Resveratrol inhibits electrical activity and insulin release from insulinoma cells by block of voltage-gated Ca+ channels and swelling-dependent Cl- currents.

The phytostilbene resveratrol (RV) improves the metabolic state in animal models by increasing the insulin responsiveness of tissues and there is evidence that RV affects insulin secretion from native beta-cells and insulinoma cells. In whole cell patch clamp experiments on clonal rat INS-1E cells we used high extracellular glucose (20 mM), extracellular hypotonicity (30%) or tolbutamide (100 microM) to elicit membrane depolarizations and electrical activity. Application of RV (50 microM) repolarized the cells, terminated electrical activity and prevented the hypotonicity-induced depolarization. These effects were fully reversible and intermittent application of RV restored tolbutamide-induced electrical activity after desensitization.
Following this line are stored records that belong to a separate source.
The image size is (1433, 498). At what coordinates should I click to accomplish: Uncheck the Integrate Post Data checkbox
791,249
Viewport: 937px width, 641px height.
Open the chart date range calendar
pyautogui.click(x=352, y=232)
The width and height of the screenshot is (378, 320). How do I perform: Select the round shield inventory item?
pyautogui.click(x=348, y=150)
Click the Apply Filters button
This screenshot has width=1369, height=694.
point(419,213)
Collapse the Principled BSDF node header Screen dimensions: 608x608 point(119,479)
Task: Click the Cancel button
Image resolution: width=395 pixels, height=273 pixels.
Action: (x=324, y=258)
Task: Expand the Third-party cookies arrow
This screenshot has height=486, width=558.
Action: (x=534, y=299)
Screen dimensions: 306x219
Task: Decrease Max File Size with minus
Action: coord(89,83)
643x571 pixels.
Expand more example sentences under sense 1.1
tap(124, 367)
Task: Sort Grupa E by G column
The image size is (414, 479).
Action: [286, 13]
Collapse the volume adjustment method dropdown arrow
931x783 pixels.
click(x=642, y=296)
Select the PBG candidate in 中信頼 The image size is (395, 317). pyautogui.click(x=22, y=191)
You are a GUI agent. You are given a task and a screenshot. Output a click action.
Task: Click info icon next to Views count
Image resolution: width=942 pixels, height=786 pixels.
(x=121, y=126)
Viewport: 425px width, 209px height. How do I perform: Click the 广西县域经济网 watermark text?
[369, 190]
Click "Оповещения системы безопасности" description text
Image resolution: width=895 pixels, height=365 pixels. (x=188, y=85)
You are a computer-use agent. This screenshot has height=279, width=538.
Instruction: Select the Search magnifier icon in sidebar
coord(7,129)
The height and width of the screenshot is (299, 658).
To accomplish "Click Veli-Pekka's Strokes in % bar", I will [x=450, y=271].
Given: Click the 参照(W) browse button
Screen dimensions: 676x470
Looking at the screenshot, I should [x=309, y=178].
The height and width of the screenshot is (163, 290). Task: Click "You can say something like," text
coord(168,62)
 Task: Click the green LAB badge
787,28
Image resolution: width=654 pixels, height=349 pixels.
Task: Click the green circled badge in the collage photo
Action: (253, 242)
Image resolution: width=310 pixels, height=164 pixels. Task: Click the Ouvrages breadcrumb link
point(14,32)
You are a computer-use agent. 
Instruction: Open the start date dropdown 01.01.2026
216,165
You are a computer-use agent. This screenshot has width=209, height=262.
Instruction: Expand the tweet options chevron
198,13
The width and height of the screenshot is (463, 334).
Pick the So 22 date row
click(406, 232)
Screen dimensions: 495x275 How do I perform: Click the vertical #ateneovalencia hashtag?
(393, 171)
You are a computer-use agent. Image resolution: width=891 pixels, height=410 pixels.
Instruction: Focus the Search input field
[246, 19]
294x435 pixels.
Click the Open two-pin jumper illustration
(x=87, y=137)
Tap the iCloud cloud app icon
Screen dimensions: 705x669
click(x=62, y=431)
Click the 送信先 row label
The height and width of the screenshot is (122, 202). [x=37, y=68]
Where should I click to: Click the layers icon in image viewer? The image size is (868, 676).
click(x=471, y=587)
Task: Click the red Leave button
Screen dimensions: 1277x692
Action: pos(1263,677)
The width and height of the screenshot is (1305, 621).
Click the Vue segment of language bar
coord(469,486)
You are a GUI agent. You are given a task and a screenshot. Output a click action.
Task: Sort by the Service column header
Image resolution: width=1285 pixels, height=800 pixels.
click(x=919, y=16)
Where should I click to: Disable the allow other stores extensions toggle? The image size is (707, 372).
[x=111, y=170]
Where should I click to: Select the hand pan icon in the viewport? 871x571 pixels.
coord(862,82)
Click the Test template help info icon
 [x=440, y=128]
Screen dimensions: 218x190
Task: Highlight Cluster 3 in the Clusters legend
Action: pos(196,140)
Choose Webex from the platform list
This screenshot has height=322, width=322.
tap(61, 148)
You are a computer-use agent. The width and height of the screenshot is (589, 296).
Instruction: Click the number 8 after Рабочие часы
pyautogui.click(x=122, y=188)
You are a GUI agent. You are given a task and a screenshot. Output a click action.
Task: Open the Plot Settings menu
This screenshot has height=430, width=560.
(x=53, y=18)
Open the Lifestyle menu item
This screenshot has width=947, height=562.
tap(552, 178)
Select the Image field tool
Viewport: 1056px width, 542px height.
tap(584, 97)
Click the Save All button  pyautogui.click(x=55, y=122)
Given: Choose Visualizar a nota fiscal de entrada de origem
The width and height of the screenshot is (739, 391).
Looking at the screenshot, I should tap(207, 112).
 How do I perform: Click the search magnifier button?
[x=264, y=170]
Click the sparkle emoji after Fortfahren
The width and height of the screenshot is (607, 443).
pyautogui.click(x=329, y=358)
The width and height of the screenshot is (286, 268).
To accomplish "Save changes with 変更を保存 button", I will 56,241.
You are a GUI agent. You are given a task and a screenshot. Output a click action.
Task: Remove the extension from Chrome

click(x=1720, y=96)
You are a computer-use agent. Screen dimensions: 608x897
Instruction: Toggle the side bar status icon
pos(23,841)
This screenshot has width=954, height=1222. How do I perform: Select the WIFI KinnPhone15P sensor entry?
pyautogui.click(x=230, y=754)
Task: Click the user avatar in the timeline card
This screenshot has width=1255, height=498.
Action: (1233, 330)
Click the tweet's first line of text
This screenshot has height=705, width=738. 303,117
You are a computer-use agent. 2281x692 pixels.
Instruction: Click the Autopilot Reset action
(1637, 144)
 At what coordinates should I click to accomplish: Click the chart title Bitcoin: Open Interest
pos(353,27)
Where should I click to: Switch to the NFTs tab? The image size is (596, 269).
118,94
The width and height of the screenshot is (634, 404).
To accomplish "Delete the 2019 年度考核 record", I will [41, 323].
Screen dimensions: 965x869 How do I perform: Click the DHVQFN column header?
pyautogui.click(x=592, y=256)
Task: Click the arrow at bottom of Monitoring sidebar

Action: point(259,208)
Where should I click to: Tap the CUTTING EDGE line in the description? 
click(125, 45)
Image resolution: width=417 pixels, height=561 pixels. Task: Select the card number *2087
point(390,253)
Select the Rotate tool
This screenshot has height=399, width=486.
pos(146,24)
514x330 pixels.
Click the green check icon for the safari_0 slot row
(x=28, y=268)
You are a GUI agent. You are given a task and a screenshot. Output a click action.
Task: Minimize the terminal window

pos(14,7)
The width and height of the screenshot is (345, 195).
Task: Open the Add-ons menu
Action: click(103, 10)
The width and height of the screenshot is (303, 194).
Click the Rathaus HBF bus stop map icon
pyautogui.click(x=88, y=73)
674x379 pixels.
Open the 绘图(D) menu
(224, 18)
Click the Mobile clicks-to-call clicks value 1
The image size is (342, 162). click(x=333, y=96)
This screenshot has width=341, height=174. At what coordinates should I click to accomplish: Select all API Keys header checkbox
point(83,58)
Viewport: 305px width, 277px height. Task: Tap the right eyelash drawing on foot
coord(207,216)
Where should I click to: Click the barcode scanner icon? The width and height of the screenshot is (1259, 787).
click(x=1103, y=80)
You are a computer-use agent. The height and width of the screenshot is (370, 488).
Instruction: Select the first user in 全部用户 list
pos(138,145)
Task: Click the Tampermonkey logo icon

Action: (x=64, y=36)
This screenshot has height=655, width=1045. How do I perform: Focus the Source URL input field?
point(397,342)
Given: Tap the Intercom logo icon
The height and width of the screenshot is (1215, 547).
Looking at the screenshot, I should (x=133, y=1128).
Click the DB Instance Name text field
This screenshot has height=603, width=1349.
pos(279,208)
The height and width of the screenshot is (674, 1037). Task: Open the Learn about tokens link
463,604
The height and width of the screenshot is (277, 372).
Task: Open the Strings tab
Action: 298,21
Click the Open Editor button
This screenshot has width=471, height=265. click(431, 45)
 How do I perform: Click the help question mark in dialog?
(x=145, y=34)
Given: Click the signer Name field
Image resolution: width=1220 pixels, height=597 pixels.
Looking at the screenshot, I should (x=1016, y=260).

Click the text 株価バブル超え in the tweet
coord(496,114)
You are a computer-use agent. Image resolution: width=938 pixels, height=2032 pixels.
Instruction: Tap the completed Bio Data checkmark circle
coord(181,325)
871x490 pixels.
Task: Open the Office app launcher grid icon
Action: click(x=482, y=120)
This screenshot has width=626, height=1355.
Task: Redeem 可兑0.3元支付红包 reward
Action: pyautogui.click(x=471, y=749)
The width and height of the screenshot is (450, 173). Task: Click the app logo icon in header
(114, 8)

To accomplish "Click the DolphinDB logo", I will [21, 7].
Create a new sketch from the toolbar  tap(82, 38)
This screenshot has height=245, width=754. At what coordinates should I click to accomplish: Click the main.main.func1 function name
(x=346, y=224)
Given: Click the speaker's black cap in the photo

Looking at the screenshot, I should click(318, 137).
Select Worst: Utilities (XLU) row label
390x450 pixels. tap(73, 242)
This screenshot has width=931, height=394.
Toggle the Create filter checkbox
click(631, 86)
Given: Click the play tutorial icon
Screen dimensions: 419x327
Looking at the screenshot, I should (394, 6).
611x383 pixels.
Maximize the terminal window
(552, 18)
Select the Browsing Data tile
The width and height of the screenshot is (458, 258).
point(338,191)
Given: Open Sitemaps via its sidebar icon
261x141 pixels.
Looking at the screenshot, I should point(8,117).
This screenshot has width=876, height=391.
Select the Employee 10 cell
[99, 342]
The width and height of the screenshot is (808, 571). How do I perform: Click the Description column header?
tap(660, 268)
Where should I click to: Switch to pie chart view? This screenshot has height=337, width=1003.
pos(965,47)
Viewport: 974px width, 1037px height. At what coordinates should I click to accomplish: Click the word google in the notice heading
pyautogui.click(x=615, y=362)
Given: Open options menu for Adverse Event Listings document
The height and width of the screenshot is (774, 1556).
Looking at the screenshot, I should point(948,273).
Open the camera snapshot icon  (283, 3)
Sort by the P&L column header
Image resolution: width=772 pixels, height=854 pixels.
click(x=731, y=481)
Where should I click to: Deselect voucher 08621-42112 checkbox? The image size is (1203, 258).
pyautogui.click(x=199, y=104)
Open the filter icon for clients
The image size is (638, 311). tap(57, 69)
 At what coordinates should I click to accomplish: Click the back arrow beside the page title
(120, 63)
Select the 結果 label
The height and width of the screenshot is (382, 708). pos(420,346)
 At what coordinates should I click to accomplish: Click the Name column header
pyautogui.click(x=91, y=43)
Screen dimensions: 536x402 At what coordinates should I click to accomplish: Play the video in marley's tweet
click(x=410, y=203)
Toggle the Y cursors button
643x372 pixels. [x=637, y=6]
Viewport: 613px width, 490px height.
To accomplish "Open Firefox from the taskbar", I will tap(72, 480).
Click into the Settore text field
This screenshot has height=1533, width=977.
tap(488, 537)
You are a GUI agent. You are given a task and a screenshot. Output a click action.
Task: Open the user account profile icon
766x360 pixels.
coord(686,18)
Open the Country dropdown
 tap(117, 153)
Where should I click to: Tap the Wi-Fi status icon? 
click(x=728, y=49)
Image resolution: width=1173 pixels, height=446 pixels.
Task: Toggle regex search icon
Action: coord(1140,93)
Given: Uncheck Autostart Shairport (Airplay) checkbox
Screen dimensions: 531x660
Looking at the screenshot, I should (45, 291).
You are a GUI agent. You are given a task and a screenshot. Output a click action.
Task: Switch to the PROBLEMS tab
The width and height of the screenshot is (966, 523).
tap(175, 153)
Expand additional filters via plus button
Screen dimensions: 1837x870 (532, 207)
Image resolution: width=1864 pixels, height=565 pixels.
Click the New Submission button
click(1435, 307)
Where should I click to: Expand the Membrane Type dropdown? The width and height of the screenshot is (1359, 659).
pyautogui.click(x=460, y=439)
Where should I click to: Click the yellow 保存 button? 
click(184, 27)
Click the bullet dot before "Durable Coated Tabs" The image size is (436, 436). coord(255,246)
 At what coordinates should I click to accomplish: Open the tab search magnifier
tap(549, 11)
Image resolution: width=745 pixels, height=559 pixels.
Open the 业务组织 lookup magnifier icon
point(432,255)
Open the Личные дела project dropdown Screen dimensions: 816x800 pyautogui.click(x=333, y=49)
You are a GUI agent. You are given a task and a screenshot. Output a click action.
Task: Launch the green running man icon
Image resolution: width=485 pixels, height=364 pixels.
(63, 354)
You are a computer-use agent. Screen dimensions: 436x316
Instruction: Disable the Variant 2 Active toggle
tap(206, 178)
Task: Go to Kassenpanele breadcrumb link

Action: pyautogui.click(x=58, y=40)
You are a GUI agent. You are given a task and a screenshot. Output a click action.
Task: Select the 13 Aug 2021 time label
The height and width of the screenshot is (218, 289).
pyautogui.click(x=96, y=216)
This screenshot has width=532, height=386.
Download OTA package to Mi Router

Glucose-induced depolarization was counteracted by RV in presence of iberiotoxin (50 nM), showing that the RV effect does not depend on BK(Ca) channel activation. RV dose-dependently inhibited K(ATP) currents, L- and T-type Ca(2+) currents and swelling-dependent Cl(-) currents evoked by either hypotonicity or high extracellular glucose--ion conductances crucially involved in regulating the electrical activity of insulin secreting cells. We further show that RV blunts glucose-induced, but not basal insulin release. Our results indicate that RV counteracts/prevents stimulus-induced cell membrane depolarization and electrical activity by blocking voltage-gated Ca(2+)- and swelling-dependent Cl(-) currents despite the inhibition of K(ATP) currents.